Półwędrowna pasieka
Do mojego serca sympatia do pszczół doleciała już dawno, ale z racji gospodarstwa ekologicznego, które prowadzimy, mamy również kontakt z pszczelarzami. Jednym z nich jest pan Mariusz. Pan Mariusz zostawił stolicę i przyjechał na Dolny Śląsk, aby zająć się pszczołami. Szukał spokoju i znalazł go tutaj, choć nadal bywają sytuacje, tak jak ta sprzed kilku dni, które powodują u niego powrót stresu z warszawskich czasów. A było tak:
Pan Mariusz chętnie zabiera zwoje pszczoły na wycieczki po różnych uprawach w okolicy, ale wyprawy na nasze pola lubi szczególnie, bo są ekologiczne. Ładuje ule na przyczepę i wywozi na lipę, na lawendę, na rzepak czy pod las. Któregoś dnia pan Mariusz zaplanował wybrać się z pszczołami na nasze pola obsiane gryką. Wiadomo, że gryka kwitnie obficie, jest „jak śnieg biała”, a pszczoły kochają ją i do tego jeszcze z wzajemnością. Znalezienie pól było o tyle utrudnione, że znajdują się one w trzech różnych miejscach, ale przy pomocy wirtualnej „pineski” na dwa z nich pszczelarz trafił od razu. Problem pojawił się w drodze na trzecie pole, na które musiał przejechać przez małe miasteczko. Pech chciał, że właśnie tego dnia w mieścinie odbywał się wyścig kolarski. Zablokowano wszystkie dojazdy, w tym również ten na gryczane pole. Nie wiem, jakie miny miały pszczoły, które zamiast wyfrunąć na grykę, siedziały w ulach na przyczepie, ale przypuszczam, że ich gospodarz minę miał nietęgą.

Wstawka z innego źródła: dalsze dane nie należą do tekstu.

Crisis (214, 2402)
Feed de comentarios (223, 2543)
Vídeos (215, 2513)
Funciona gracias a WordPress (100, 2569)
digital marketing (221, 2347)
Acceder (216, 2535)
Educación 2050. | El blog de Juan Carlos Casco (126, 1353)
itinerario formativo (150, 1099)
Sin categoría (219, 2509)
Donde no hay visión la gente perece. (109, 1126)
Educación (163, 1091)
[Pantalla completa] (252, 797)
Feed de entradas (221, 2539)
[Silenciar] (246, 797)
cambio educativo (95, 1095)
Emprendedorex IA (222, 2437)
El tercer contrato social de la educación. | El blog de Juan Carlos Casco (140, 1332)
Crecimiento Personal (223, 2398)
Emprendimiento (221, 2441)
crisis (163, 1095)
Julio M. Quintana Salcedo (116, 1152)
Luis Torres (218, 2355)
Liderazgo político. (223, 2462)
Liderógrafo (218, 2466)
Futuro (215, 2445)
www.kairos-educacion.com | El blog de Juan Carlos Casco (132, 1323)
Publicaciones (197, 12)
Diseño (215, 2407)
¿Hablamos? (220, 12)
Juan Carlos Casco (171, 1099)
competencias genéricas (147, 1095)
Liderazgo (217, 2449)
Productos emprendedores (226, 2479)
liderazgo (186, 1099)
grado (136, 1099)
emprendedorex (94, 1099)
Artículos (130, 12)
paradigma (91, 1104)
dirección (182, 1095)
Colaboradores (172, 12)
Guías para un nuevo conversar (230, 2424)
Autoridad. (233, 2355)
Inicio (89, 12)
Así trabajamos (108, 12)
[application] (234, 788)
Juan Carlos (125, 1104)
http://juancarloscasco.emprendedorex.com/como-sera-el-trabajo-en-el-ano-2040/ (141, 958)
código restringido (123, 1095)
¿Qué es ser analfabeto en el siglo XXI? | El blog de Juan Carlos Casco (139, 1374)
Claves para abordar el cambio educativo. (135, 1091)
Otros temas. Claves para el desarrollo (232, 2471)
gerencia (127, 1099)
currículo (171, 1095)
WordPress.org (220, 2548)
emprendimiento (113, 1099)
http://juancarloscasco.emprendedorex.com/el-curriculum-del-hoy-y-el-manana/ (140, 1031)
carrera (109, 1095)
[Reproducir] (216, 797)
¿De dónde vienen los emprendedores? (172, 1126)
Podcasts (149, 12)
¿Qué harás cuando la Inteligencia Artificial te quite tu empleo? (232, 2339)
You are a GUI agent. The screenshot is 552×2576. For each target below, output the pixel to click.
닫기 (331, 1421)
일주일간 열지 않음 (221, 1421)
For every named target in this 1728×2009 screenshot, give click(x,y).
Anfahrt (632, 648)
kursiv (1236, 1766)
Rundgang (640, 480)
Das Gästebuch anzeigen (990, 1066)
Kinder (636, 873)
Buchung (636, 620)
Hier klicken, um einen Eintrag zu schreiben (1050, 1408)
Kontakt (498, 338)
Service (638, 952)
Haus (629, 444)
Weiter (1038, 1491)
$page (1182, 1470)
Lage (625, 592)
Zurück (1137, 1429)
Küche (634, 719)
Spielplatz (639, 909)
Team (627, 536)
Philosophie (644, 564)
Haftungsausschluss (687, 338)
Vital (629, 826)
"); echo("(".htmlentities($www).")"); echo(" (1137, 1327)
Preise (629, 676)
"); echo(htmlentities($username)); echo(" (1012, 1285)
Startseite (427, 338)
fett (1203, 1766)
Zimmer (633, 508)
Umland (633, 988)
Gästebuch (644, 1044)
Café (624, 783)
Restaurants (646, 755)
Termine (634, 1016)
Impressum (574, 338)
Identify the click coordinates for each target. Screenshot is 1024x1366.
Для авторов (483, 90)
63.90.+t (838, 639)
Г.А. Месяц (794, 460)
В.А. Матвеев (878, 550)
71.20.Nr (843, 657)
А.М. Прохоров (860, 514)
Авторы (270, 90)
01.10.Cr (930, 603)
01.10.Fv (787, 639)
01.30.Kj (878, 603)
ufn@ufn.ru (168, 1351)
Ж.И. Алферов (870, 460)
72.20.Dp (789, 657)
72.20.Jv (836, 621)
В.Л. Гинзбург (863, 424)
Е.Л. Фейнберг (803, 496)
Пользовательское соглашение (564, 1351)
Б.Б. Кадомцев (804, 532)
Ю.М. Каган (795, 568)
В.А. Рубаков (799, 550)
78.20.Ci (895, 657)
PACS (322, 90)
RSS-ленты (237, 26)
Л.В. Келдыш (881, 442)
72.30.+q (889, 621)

Stał demonstracyjnie przed bramką i czekał, aż ktoś ją otworzy. Podjechał samochód policyjny, więc powiało nadzieją. Niestety, szybko zorientował się, że sytuacja rozwija się w kierunku, którego nie oczekiwał ani on, ani tysiące pszczół na przyczepie. - Nie czytał pan informacji o festynie w internecie? - spytał policjant zdawkowo. - W internecie? Panie, ja nie mam czasu obejrzeć wiadomości, a co dopiero szukać waszych ogłoszeń po jakiś portalach - odparł pan Mariusz. Policjant nie dawał za wygraną: - W internecie było wszystko: data i miejsce i wydarzenie. Powinien się pan interesować tym, co się dzieje. Nasz pszczelarz nie posiadał się ze złości: - A wie pan, ile pszczół jest w jednej rodzinie? A zna pan skład miodu? A wie pan, co to jest warroza?... - na co usłyszał w odpowiedzi: - Nie, nie wiem i to mnie nie interesuje! - odparł policjant, a pan Mariusz jakby na te słowa czekał: - No właśnie! Każdego z nas interesuje coś innego. Trudno... ale jakąś zwykłą kartkę na słupie też moglibyście powiesić…
Tym to sposobem powoli, ale skutecznie przybliżyli się do konsensusu: pszczelarz wytłumaczył, dlaczego pszczoły (również te jego) są ważne, a policjant potwierdził, że miód lubi, pszczoły szanuje i dlatego zwykłą kartkę na słupie następnym razem też powieszą. Można? Można. No i dobrze, że można, bo miód gryczany jest nie tylko smaczny, ale i zdrowy, a zwłaszcza ten z ekologicznej gryki.